### Excerpted data

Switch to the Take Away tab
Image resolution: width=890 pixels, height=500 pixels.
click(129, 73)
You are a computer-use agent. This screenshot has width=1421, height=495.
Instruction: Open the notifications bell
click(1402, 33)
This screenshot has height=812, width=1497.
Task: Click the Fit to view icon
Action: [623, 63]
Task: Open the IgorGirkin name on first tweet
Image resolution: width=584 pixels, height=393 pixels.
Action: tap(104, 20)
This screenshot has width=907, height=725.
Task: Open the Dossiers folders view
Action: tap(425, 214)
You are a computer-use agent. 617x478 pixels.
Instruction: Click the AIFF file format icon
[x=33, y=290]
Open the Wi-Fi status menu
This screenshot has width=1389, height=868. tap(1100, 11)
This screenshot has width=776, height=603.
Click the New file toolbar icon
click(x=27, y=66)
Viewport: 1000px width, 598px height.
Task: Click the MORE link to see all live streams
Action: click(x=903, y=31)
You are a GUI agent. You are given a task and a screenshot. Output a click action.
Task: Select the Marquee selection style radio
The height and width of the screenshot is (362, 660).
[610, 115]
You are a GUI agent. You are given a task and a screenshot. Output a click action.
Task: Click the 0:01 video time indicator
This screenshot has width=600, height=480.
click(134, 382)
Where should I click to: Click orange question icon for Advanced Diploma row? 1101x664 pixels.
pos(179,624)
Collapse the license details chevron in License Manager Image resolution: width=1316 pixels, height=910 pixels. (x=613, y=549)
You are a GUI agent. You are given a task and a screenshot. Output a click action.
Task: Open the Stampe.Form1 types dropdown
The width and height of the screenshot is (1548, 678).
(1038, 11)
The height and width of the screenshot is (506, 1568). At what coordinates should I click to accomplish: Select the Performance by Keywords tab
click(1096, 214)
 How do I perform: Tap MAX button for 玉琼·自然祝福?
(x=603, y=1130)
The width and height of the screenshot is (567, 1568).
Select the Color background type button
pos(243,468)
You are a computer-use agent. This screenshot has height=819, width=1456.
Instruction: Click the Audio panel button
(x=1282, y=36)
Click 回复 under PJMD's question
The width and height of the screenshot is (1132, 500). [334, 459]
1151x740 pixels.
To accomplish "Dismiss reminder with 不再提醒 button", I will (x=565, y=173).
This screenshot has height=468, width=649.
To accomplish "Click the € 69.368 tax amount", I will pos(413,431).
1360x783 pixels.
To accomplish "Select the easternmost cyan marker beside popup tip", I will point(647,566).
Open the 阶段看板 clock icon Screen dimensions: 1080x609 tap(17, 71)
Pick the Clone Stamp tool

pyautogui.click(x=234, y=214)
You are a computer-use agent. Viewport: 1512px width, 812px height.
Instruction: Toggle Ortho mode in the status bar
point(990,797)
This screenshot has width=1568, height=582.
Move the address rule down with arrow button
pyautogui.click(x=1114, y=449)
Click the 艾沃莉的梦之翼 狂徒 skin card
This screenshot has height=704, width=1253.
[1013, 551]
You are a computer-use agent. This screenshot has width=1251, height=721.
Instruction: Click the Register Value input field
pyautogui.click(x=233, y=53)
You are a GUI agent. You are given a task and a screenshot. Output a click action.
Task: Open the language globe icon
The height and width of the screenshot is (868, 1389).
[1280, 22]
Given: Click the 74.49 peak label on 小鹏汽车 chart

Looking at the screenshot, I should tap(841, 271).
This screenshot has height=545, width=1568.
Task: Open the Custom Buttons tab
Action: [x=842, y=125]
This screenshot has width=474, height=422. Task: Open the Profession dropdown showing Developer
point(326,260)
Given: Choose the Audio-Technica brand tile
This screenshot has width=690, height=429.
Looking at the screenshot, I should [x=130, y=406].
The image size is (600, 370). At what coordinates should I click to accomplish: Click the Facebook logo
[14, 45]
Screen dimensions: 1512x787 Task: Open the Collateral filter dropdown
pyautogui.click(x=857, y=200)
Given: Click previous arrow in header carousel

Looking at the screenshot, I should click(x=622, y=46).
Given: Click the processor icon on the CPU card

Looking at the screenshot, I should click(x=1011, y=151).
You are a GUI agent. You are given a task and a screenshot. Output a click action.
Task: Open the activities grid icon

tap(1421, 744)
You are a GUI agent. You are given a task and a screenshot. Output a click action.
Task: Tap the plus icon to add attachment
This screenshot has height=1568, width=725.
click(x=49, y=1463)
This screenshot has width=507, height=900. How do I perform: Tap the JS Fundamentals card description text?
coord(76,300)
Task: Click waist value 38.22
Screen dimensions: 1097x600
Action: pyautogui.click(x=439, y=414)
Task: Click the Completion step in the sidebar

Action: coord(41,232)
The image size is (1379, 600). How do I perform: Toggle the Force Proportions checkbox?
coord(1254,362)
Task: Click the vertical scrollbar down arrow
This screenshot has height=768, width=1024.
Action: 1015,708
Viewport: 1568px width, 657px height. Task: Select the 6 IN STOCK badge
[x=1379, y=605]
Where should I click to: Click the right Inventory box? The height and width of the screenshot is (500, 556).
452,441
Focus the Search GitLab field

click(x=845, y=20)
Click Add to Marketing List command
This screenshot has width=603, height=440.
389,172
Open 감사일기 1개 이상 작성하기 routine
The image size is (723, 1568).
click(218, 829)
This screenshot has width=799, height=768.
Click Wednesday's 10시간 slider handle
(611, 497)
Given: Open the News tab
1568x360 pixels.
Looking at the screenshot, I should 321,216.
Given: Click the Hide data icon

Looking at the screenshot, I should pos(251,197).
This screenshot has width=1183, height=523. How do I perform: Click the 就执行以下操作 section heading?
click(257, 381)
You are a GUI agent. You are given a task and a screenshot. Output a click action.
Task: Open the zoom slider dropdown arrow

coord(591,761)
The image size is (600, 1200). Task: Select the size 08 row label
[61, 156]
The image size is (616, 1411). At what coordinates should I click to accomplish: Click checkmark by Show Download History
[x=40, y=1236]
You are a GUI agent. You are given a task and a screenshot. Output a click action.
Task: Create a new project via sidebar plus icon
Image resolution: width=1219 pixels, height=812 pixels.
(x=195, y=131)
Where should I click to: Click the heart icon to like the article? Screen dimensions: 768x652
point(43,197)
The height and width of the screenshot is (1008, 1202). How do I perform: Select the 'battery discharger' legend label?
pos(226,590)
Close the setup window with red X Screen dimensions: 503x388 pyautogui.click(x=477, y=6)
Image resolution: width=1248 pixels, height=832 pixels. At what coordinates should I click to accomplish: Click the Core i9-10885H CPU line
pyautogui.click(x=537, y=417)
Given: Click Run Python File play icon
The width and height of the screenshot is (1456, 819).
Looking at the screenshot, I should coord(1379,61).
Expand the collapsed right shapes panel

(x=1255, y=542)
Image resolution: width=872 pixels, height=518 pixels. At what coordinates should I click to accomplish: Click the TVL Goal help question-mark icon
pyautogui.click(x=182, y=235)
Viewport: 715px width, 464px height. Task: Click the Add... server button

### To do
Give the records starting with the line containing "Focus the Search GitLab field" and going on through the line containing "click(218, 829)" as a Markdown table with the columns Row and Line, blank lines left out. Which rows does it hold?

### Task answer
| Row | Line |
|---|---|
| 1 | Focus the Search GitLab field |
| 2 | click(x=845, y=20) |
| 3 | Click Add to Marketing List command |
| 4 | This screenshot has width=603, height=440. |
| 5 | 389,172 |
| 6 | Open 감사일기 1개 이상 작성하기 routine |
| 7 | The image size is (723, 1568). |
| 8 | click(218, 829) |